> _What is needed_: The records come next. Copy all of them exactly.

[Stored data]
----------
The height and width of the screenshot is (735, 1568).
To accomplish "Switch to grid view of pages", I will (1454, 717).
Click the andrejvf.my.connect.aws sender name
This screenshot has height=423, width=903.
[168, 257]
----------
> _Answer_:
The height and width of the screenshot is (735, 1568).
To accomplish "Switch to grid view of pages", I will (1454, 717).
Click the andrejvf.my.connect.aws sender name
This screenshot has height=423, width=903.
[168, 257]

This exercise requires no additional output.